▶ PROMPT
Only the lines below from the one containing "Given: Click the" through the one containing "可订9月13日 on the" belong in the answer, set down exactly, with the pictures left out.

^^^^^^^^^^^^^^^^

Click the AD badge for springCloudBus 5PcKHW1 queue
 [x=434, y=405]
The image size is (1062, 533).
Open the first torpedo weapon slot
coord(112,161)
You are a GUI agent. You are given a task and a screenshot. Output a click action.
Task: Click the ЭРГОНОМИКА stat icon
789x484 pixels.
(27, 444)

^^^^^^^^^^^^^^^^

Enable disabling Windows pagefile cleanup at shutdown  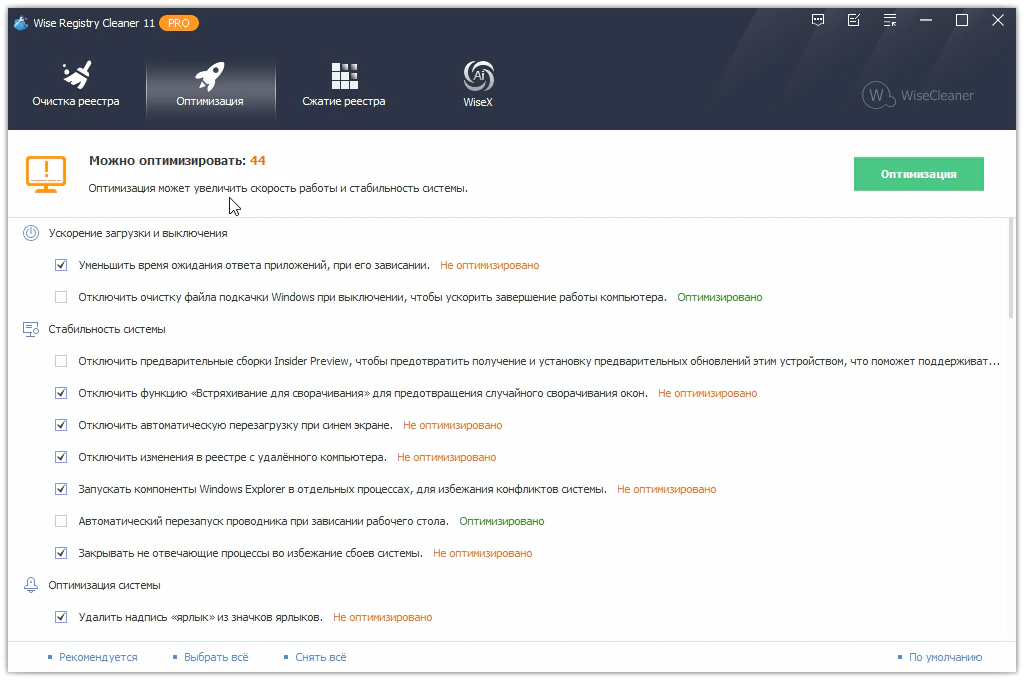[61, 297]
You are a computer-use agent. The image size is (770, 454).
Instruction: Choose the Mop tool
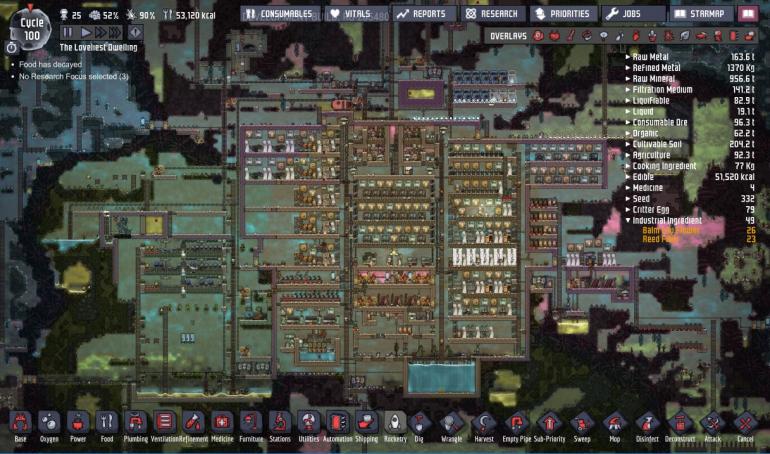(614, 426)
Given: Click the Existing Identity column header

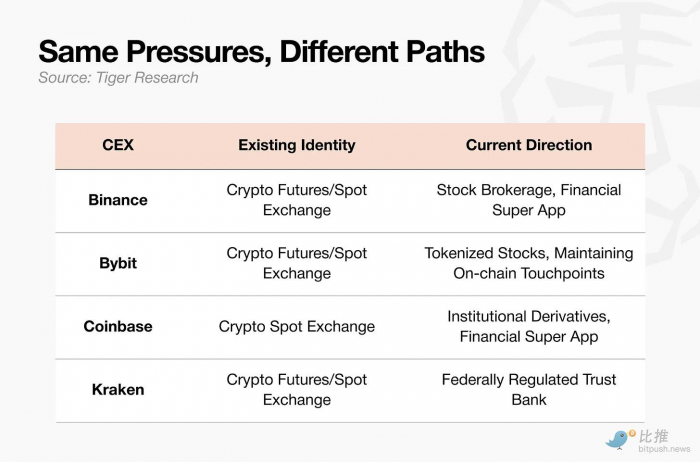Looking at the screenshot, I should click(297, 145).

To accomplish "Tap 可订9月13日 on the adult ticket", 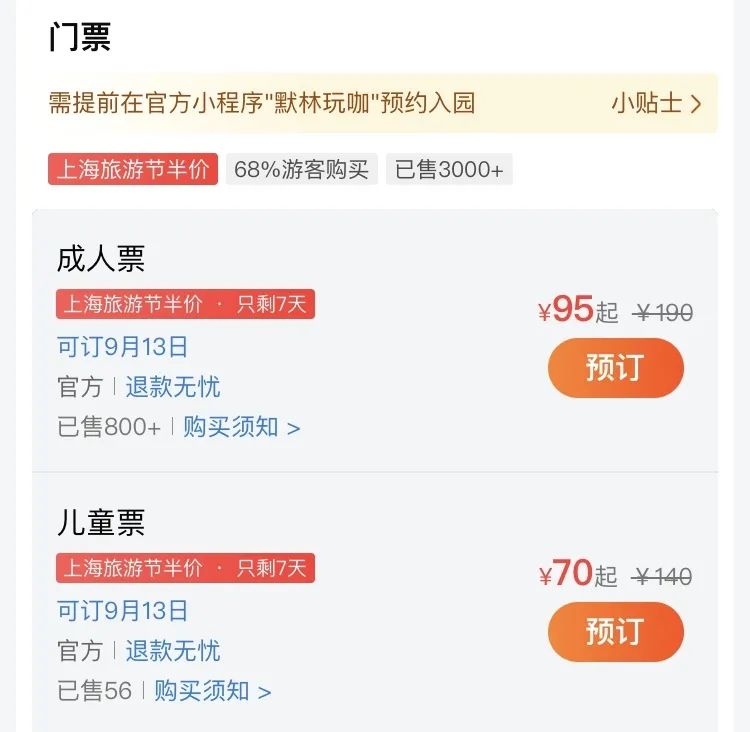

^^^^^^^^^^^^^^^^

▶ RESPONSE TO THE TASK
Given: Click the Existing Identity column header

Looking at the screenshot, I should click(297, 145).

To accomplish "Tap 可订9月13日 on the adult ticket", 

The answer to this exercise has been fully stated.